Blount County Public Records at the Register
The Register of Deeds is where Blount County Public Records move into the land record lane. Phyllis Lee Crisp serves as Register of Deeds, and the office is at 349 Court Street in Maryville. The office maintains deeds, trust deeds, releases, and other recorded real estate documents. Online access is available through blounttn.gov/321/Register-of-Deeds and the ustitlesearch.net search system. E-recordings are accepted through Simplifile and CSC, which helps title users and attorneys move documents without a paper trip.
Blount County uses a book and page referencing system, and the recording rules require a prepared by name and address plus the correct district, map, parcel, and responsible taxpayer information for deeds.
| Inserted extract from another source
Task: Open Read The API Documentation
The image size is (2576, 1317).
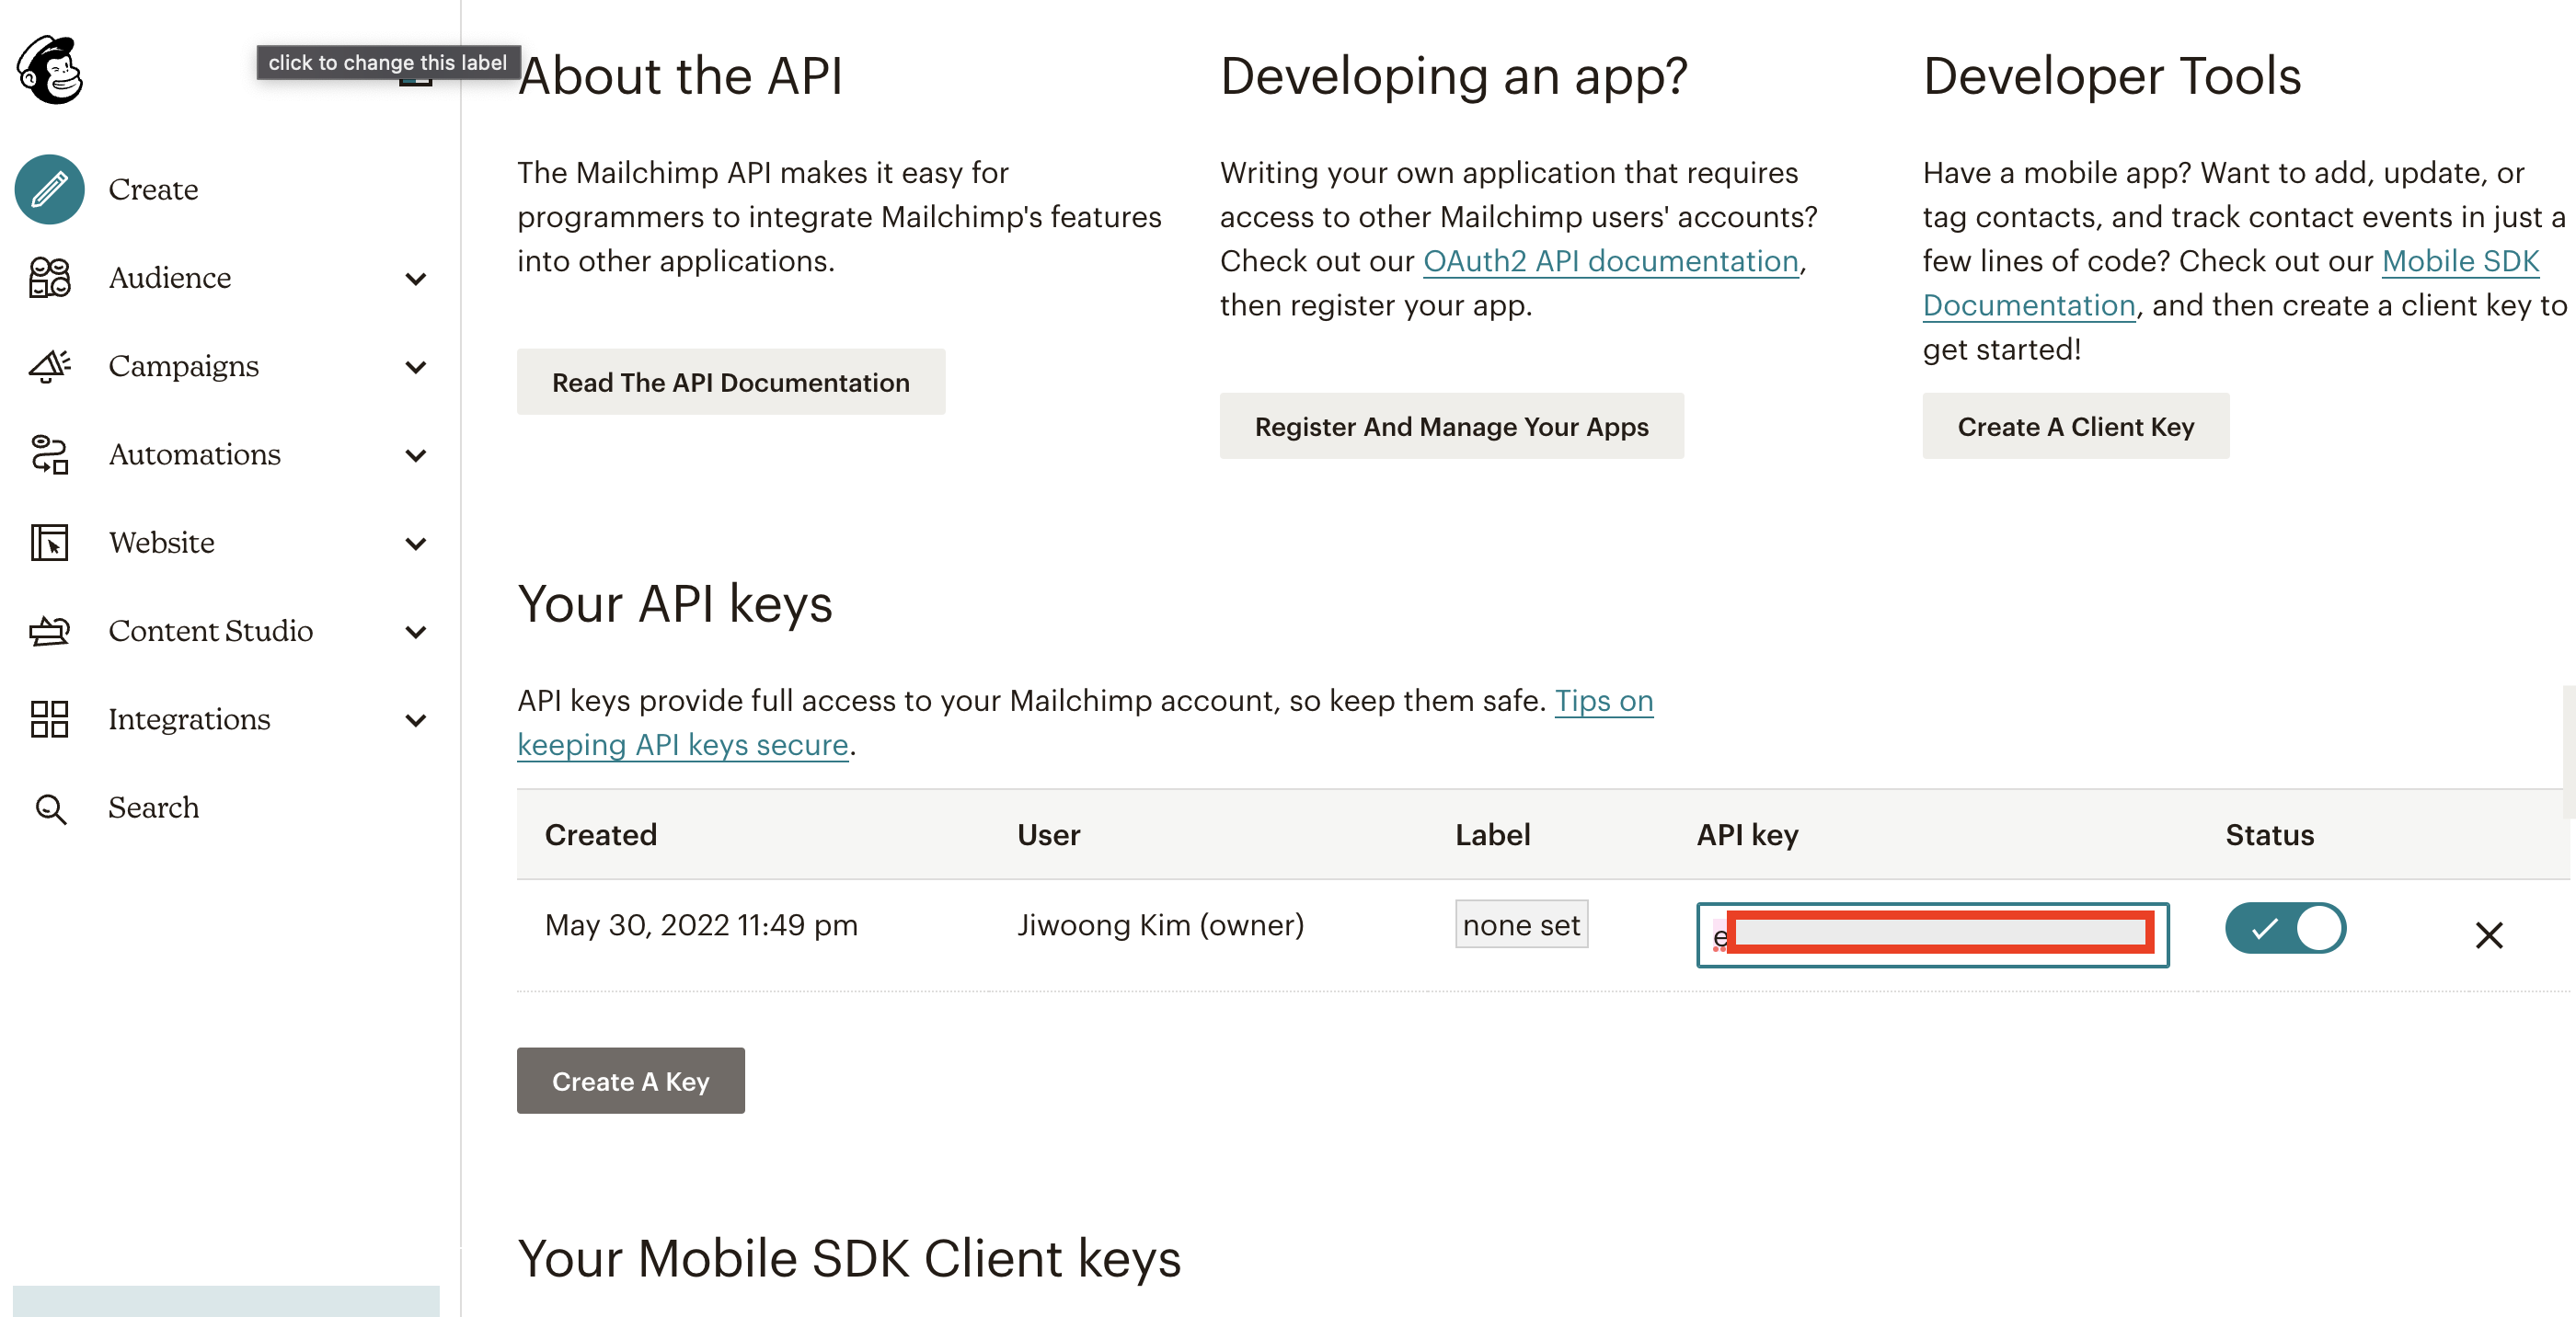Action: click(730, 382)
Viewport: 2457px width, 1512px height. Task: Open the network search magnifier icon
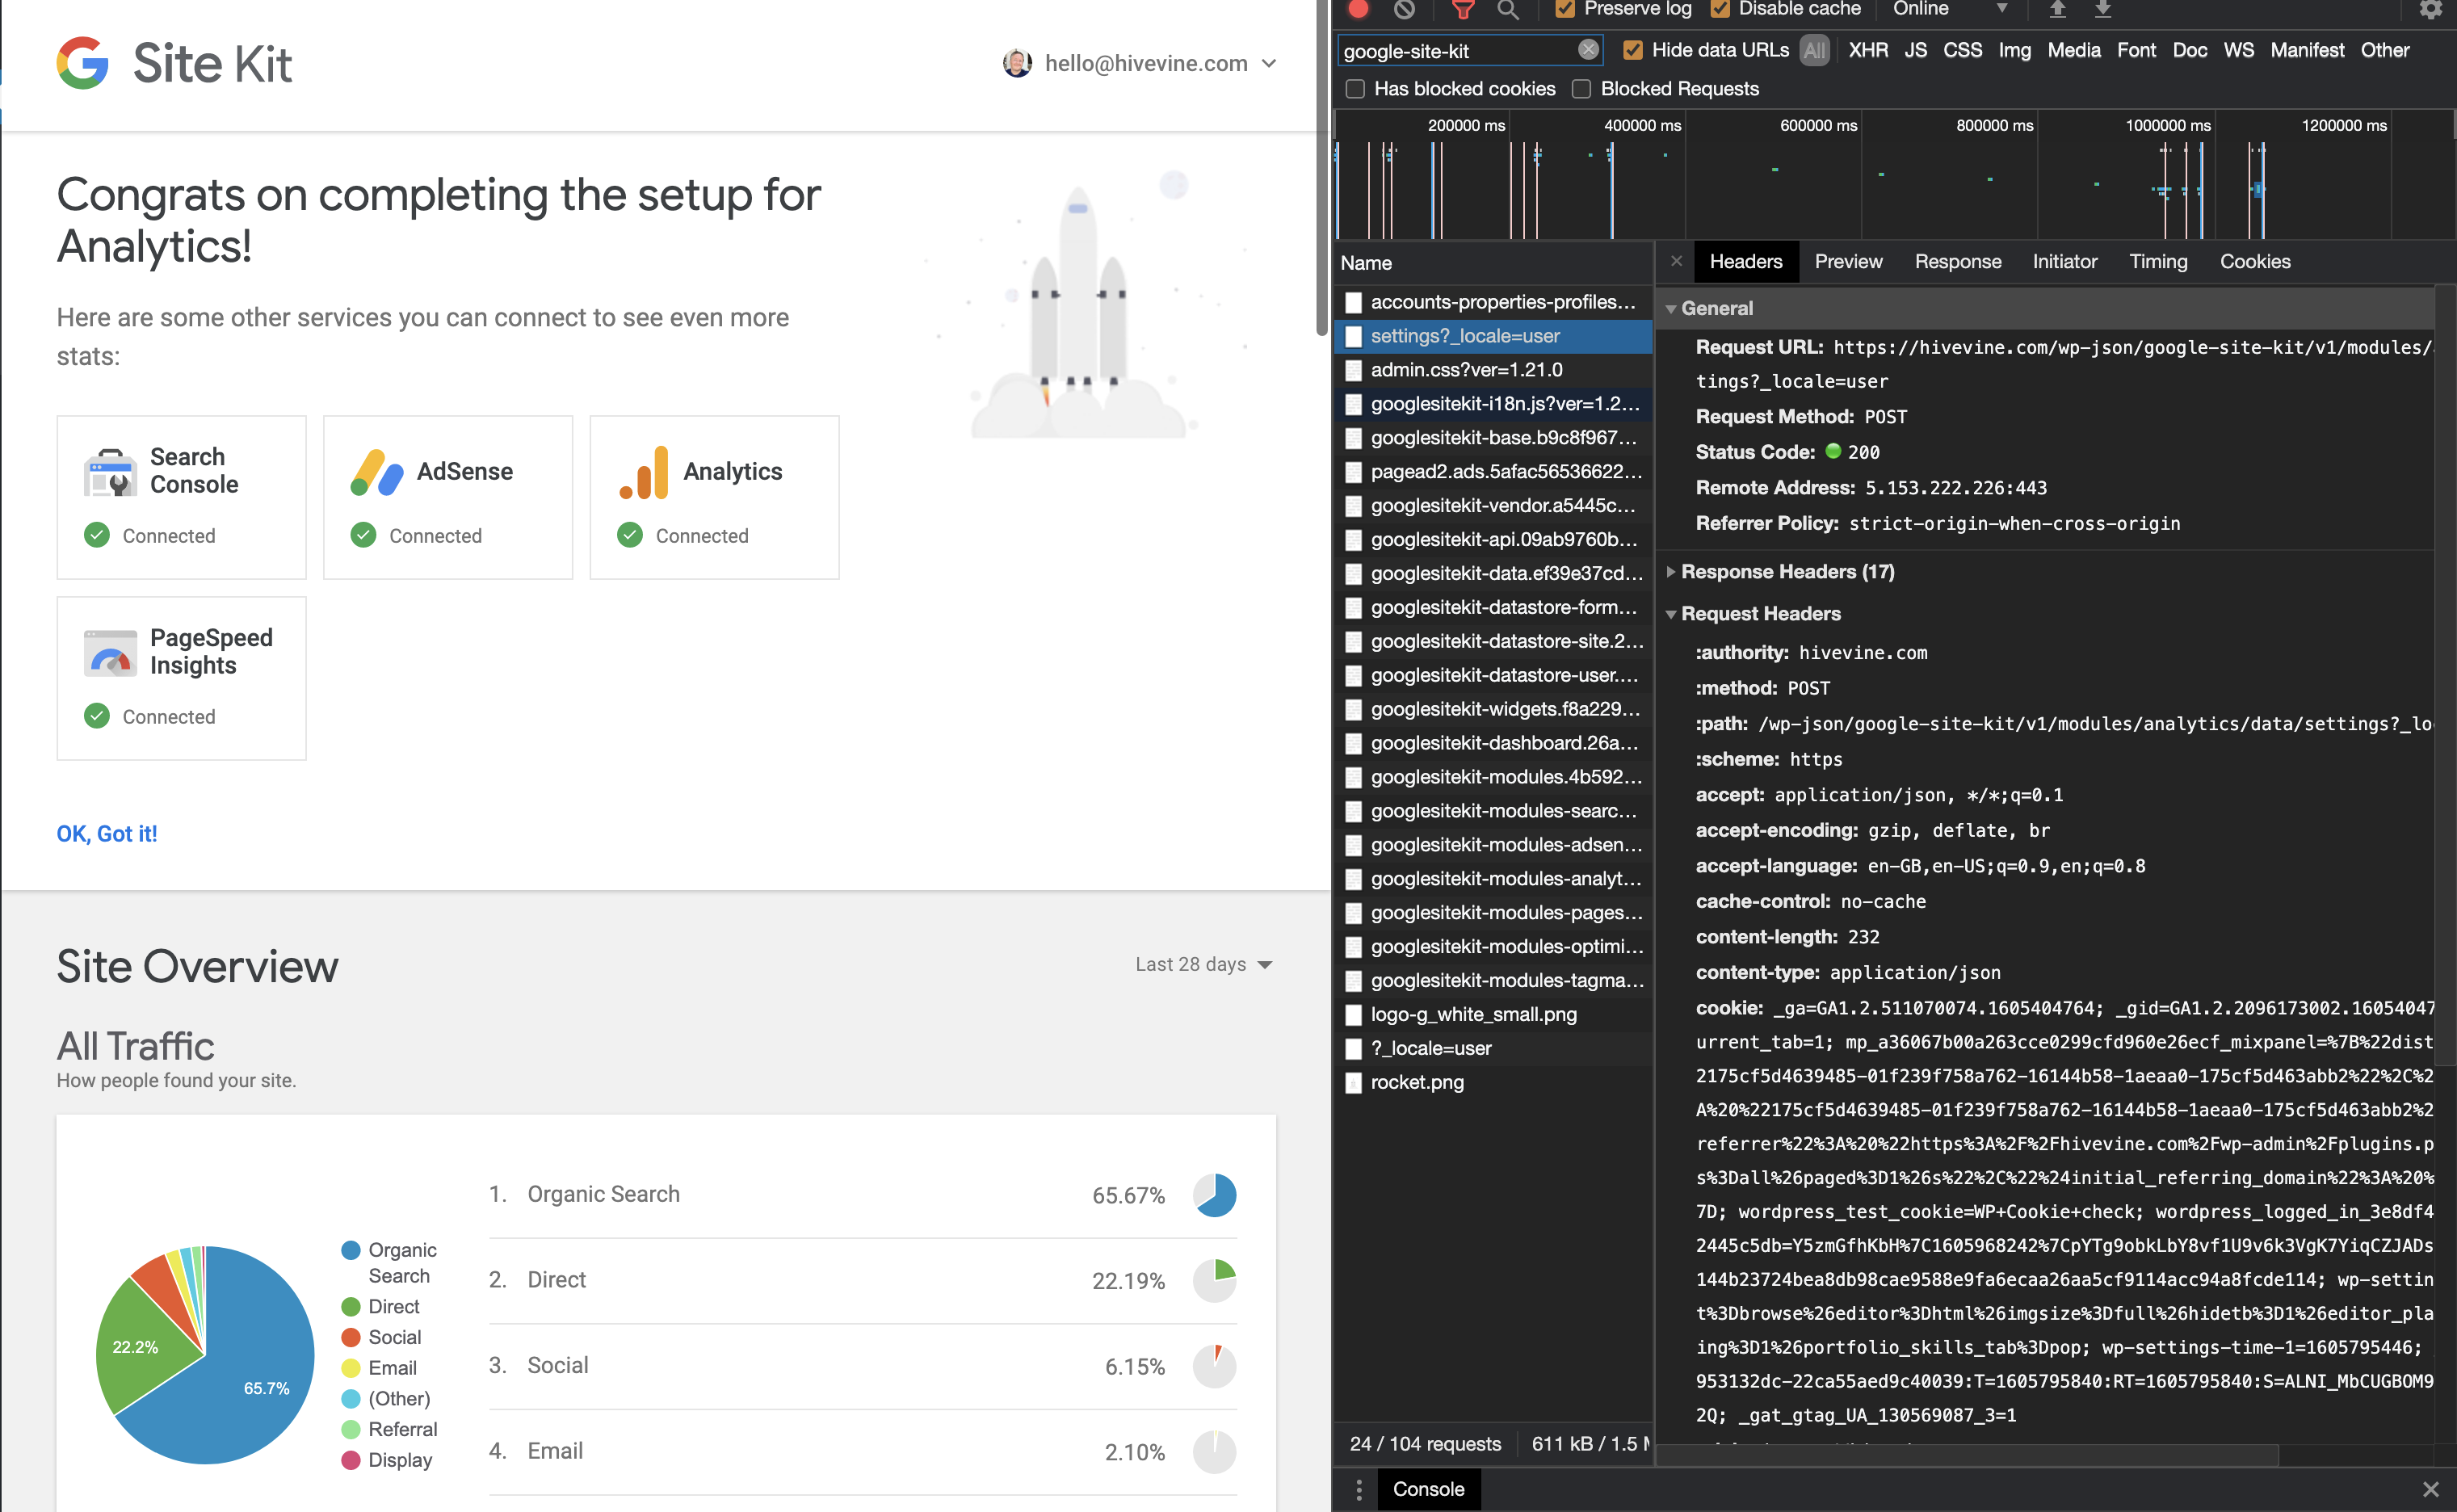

That level of detail matters because the office has to index the file correctly before it can be searched again later. The office also says the original document is returned after recording, and a self-addressed stamped envelope is required for return. That is practical, not fancy. It is how the office keeps the recording trail clean.
A look at the register page at blounttn.gov/321/Register-of-Deeds shows the land record side of Blount County Public Records.
That office is the right stop for deed research, mortgage questions, and other property documents that leave a paper trail in Maryville.
Recording fees vary by document, but the office gives clear examples. A warranty deed is charged at $3.70 per thousand, plus $5.00 per page with a two-page minimum. A trust deed uses a $1.15 per thousand rate after the first $2,000. Releases are $10.00 plus fees, and copy fees are $0.50 per page. Those numbers matter because property work often depends on whether you need inspection, a plain copy, or a recorded certified version. If your file is old or the legal description is incomplete, you may need the book and page number to finish the search.
How Blount County Records Move
Blount County Public Records follow the Tennessee Public Records Act, especially the Comptroller's public records request page and the Office of Open Records Counsel. Under T.C.A. § 10-7-503 and the related access sections, public records are open unless another law makes them confidential. Under T.C.A. § 10-7-505, offices can charge for copies and may need time to gather the record. That is why a targeted request works best. Name the office, name the record, and add a date or case number if you have one.
When a local search goes stale, the state sources can help. The Tennessee State Library and Archives is the best official fallback for older court minutes, archived county material, and historical records. The Tennessee courts public case history portal helps with appellate matters and higher court records. Those tools do not replace the county clerk or circuit court clerk, but they are strong next steps when the file is older than the current office index or when the record trail reaches beyond Maryville.
If you are trying to choose the right office, use the record type as the filter. Court cases go to the Circuit Court Clerk. Marriage licenses, passports, and routine county services begin with the County Clerk. Deeds, liens, and mortgage documents go to the Register of Deeds. Older minutes and historical files go to TSLA. That simple split keeps Blount County Public Records searches short and clear.
Note: Office hours, online search windows, and copy fees can change, so confirm the current page before you visit or mail a request.
Blount County Public Records Tips
These checks help most Blount County searches:
- Start with the County Clerk for licenses and routine county services.
- Use the Circuit Court Clerk for court case search and filing history.
- Use the Register of Deeds for deeds, trust deeds, and releases.
- Use TSLA when the record is old or part of archived county history.
- Add names, dates, and book or case numbers whenever you can.
That is the simplest Blount County Public Records path. It keeps the request close to the office that created the file and avoids a lot of unnecessary back-and-forth.